:: Task prompt ::
The entries are to be output in full, word for word.

Data extracted from a collection
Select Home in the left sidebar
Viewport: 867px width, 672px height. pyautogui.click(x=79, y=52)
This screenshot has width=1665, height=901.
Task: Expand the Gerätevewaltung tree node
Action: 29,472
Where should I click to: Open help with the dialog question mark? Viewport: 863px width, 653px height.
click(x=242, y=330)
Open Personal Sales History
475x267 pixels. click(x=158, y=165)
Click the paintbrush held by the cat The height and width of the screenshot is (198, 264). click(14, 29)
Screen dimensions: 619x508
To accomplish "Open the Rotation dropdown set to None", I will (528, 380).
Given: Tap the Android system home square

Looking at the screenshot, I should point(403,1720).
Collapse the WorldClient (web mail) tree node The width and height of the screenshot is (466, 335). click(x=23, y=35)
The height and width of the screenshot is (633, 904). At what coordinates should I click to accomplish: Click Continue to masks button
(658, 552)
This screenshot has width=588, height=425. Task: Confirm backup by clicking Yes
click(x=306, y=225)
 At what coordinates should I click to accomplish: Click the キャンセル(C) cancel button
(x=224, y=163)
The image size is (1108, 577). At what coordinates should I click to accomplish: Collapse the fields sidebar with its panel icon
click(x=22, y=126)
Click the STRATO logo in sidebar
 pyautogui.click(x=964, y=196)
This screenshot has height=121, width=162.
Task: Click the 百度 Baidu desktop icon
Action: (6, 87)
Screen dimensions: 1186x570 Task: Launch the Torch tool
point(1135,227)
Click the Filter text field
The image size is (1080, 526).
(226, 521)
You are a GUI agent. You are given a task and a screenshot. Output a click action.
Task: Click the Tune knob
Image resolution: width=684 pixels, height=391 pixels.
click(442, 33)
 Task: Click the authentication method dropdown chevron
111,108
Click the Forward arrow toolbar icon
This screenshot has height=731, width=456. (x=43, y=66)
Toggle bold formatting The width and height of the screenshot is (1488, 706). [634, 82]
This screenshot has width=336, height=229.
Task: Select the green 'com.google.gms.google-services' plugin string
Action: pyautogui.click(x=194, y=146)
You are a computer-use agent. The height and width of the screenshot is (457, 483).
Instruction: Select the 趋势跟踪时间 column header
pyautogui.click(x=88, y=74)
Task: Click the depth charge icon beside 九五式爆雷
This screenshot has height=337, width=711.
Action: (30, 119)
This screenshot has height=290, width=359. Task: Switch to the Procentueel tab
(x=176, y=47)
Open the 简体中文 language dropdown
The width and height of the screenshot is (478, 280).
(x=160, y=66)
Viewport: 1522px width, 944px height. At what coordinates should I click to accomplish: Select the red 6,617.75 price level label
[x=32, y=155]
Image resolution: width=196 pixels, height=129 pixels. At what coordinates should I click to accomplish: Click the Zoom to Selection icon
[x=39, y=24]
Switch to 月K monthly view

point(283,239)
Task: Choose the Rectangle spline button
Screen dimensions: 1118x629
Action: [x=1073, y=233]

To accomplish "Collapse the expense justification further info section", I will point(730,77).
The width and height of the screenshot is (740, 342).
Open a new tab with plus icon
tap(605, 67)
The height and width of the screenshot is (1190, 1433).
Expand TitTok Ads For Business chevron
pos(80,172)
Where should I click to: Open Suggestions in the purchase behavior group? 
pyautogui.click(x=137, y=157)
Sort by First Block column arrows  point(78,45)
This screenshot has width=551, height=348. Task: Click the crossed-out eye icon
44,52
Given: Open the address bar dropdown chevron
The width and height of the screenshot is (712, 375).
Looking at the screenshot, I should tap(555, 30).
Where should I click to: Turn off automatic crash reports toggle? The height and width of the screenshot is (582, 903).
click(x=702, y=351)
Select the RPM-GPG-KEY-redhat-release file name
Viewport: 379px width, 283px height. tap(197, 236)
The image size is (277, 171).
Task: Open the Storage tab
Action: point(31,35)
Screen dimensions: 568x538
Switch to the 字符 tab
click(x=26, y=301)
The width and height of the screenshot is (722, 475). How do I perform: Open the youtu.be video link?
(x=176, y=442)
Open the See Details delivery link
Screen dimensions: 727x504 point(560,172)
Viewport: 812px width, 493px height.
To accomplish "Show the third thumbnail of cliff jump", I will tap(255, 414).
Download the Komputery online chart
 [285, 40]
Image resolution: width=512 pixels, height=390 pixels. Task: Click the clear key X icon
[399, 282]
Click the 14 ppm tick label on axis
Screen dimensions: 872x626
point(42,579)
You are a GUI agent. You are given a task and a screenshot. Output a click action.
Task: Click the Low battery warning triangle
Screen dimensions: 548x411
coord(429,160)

:: Answer below ::
Select Home in the left sidebar
Viewport: 867px width, 672px height. pyautogui.click(x=79, y=52)
This screenshot has width=1665, height=901.
Task: Expand the Gerätevewaltung tree node
Action: 29,472
Where should I click to: Open help with the dialog question mark? Viewport: 863px width, 653px height.
click(x=242, y=330)
Open Personal Sales History
475x267 pixels. click(x=158, y=165)
Click the paintbrush held by the cat The height and width of the screenshot is (198, 264). click(14, 29)
Screen dimensions: 619x508
To accomplish "Open the Rotation dropdown set to None", I will (528, 380).
Given: Tap the Android system home square

Looking at the screenshot, I should point(403,1720).
Collapse the WorldClient (web mail) tree node The width and height of the screenshot is (466, 335). click(x=23, y=35)
The height and width of the screenshot is (633, 904). At what coordinates should I click to accomplish: Click Continue to masks button
(658, 552)
This screenshot has width=588, height=425. Task: Confirm backup by clicking Yes
click(x=306, y=225)
 At what coordinates should I click to accomplish: Click the キャンセル(C) cancel button
(x=224, y=163)
The image size is (1108, 577). At what coordinates should I click to accomplish: Collapse the fields sidebar with its panel icon
click(x=22, y=126)
Click the STRATO logo in sidebar
 pyautogui.click(x=964, y=196)
This screenshot has height=121, width=162.
Task: Click the 百度 Baidu desktop icon
Action: (6, 87)
Screen dimensions: 1186x570 Task: Launch the Torch tool
point(1135,227)
Click the Filter text field
The image size is (1080, 526).
(226, 521)
You are a GUI agent. You are given a task and a screenshot. Output a click action.
Task: Click the Tune knob
Image resolution: width=684 pixels, height=391 pixels.
click(442, 33)
 Task: Click the authentication method dropdown chevron
111,108
Click the Forward arrow toolbar icon
This screenshot has height=731, width=456. (x=43, y=66)
Toggle bold formatting The width and height of the screenshot is (1488, 706). [634, 82]
This screenshot has width=336, height=229.
Task: Select the green 'com.google.gms.google-services' plugin string
Action: pyautogui.click(x=194, y=146)
You are a computer-use agent. The height and width of the screenshot is (457, 483).
Instruction: Select the 趋势跟踪时间 column header
pyautogui.click(x=88, y=74)
Task: Click the depth charge icon beside 九五式爆雷
This screenshot has height=337, width=711.
Action: (30, 119)
This screenshot has height=290, width=359. Task: Switch to the Procentueel tab
(x=176, y=47)
Open the 简体中文 language dropdown
The width and height of the screenshot is (478, 280).
(x=160, y=66)
Viewport: 1522px width, 944px height. At what coordinates should I click to accomplish: Select the red 6,617.75 price level label
[x=32, y=155]
Image resolution: width=196 pixels, height=129 pixels. At what coordinates should I click to accomplish: Click the Zoom to Selection icon
[x=39, y=24]
Switch to 月K monthly view

point(283,239)
Task: Choose the Rectangle spline button
Screen dimensions: 1118x629
Action: [x=1073, y=233]

To accomplish "Collapse the expense justification further info section", I will point(730,77).
The width and height of the screenshot is (740, 342).
Open a new tab with plus icon
tap(605, 67)
The height and width of the screenshot is (1190, 1433).
Expand TitTok Ads For Business chevron
pos(80,172)
Where should I click to: Open Suggestions in the purchase behavior group? 
pyautogui.click(x=137, y=157)
Sort by First Block column arrows  point(78,45)
This screenshot has width=551, height=348. Task: Click the crossed-out eye icon
44,52
Given: Open the address bar dropdown chevron
The width and height of the screenshot is (712, 375).
Looking at the screenshot, I should tap(555, 30).
Where should I click to: Turn off automatic crash reports toggle? The height and width of the screenshot is (582, 903).
click(x=702, y=351)
Select the RPM-GPG-KEY-redhat-release file name
Viewport: 379px width, 283px height. tap(197, 236)
The image size is (277, 171).
Task: Open the Storage tab
Action: point(31,35)
Screen dimensions: 568x538
Switch to the 字符 tab
click(x=26, y=301)
The width and height of the screenshot is (722, 475). How do I perform: Open the youtu.be video link?
(x=176, y=442)
Open the See Details delivery link
Screen dimensions: 727x504 point(560,172)
Viewport: 812px width, 493px height.
To accomplish "Show the third thumbnail of cliff jump", I will tap(255, 414).
Download the Komputery online chart
 [285, 40]
Image resolution: width=512 pixels, height=390 pixels. Task: Click the clear key X icon
[399, 282]
Click the 14 ppm tick label on axis
Screen dimensions: 872x626
point(42,579)
You are a GUI agent. You are given a task and a screenshot. Output a click action.
Task: Click the Low battery warning triangle
Screen dimensions: 548x411
coord(429,160)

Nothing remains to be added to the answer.